[MATERIAL SHOWN — start]

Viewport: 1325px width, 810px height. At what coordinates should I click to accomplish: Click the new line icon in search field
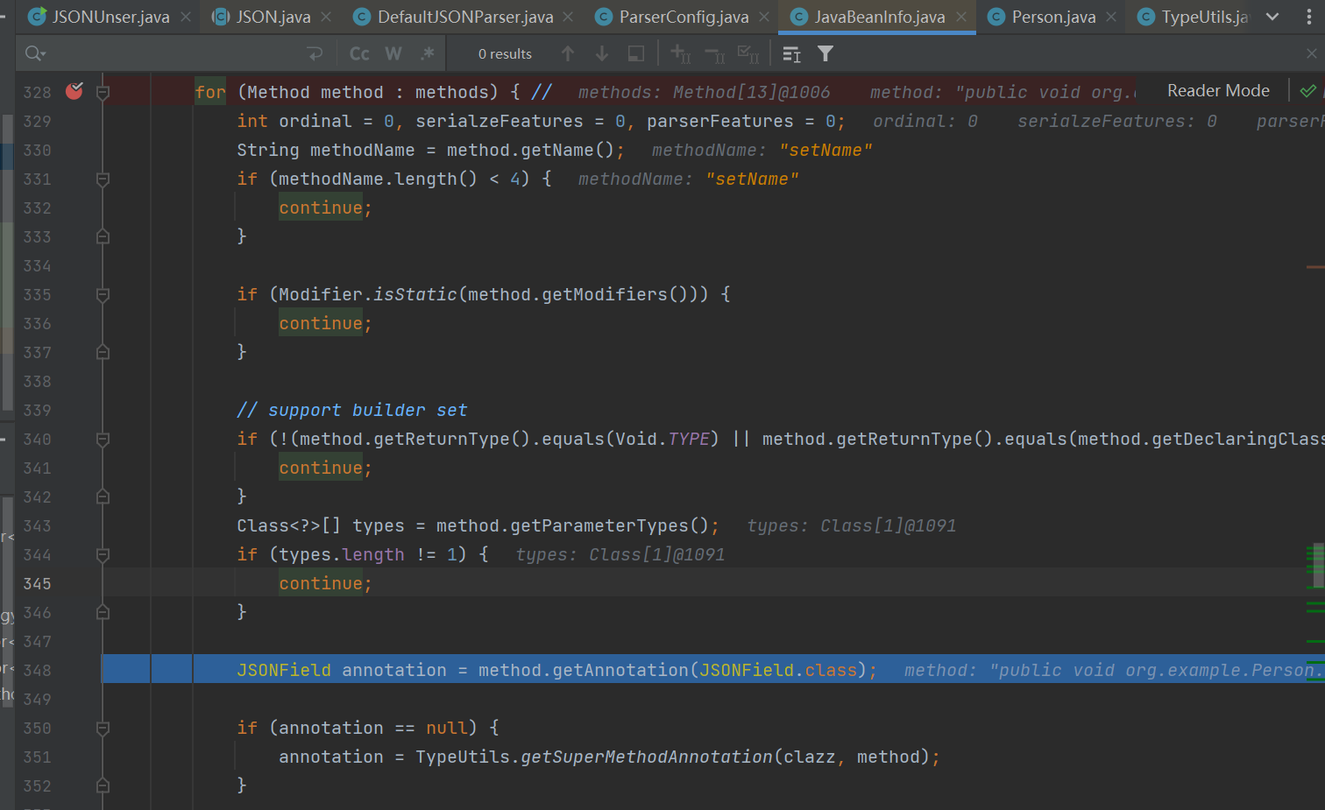point(315,54)
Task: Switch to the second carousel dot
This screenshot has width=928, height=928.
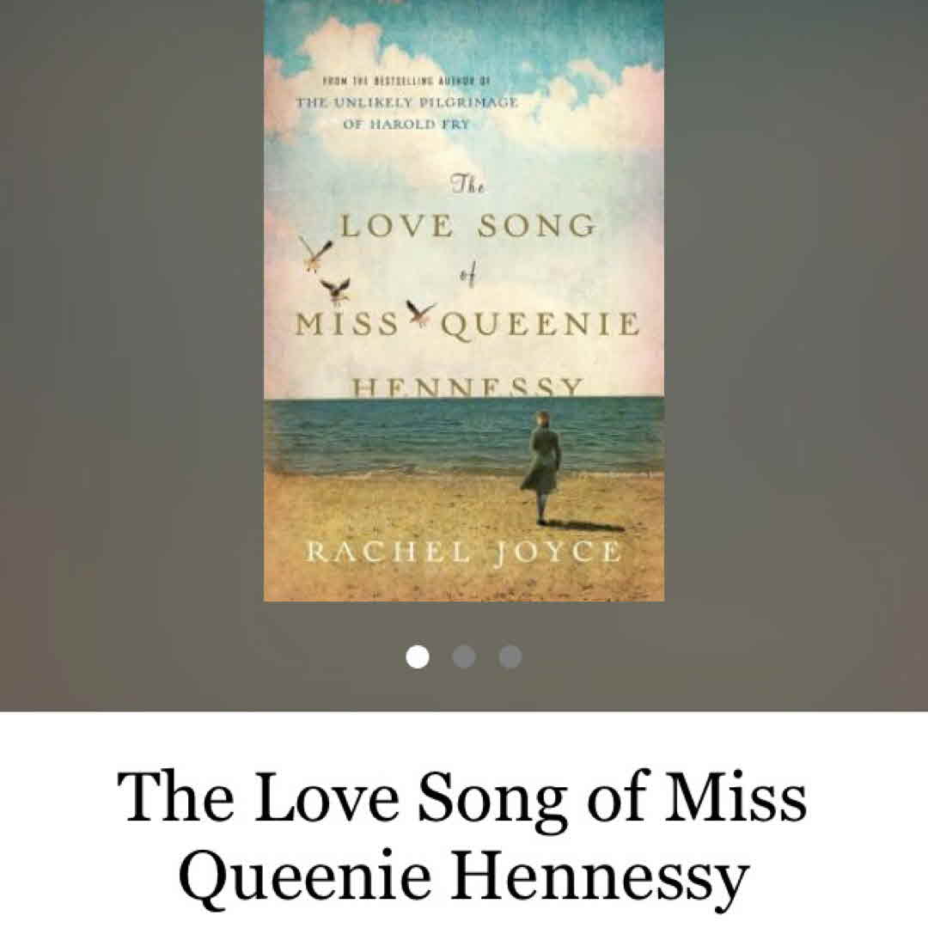Action: 464,656
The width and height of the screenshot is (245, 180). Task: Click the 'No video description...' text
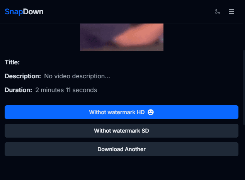point(77,76)
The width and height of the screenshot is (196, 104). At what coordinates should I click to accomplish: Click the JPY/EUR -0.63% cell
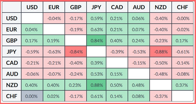pyautogui.click(x=54, y=52)
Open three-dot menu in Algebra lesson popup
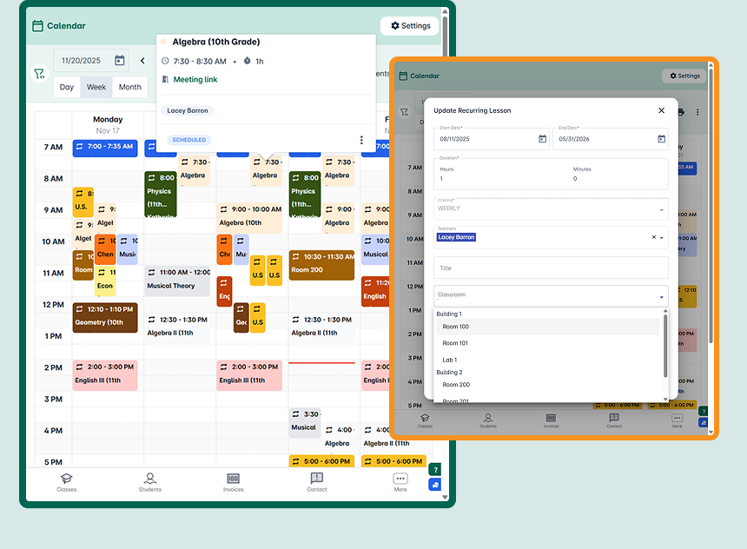The height and width of the screenshot is (549, 747). 361,140
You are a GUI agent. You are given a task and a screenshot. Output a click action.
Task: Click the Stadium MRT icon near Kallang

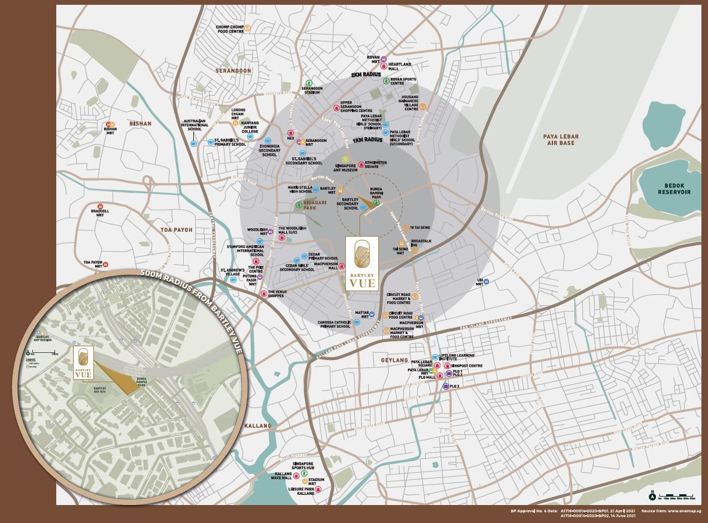[303, 480]
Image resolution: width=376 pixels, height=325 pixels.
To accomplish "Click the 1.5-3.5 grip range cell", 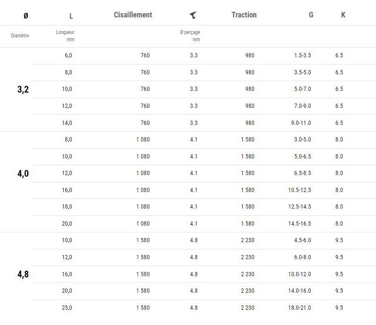I will (302, 55).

[MATERIAL SHOWN — finish]

### TASK ITEM
The answer must be an exact copy of the lines from the start of the records above through the line containing "You are a GUI", with no pictures in it.

### ANSWER BOX
Viewport: 1325px width, 810px height. At what coordinates should I click to accomplish: Click the new line icon in search field
point(315,54)
Task: Switch to the second carousel dot
This screenshot has width=928, height=928.
Action: 464,656
The width and height of the screenshot is (245, 180). Task: Click the 'No video description...' text
point(77,76)
The width and height of the screenshot is (196, 104). At what coordinates should I click to accomplish: Click the JPY/EUR -0.63% cell
pyautogui.click(x=54, y=52)
Open three-dot menu in Algebra lesson popup
The height and width of the screenshot is (549, 747). 361,140
You are a GUI agent. You are given a task and a screenshot. Output a click action.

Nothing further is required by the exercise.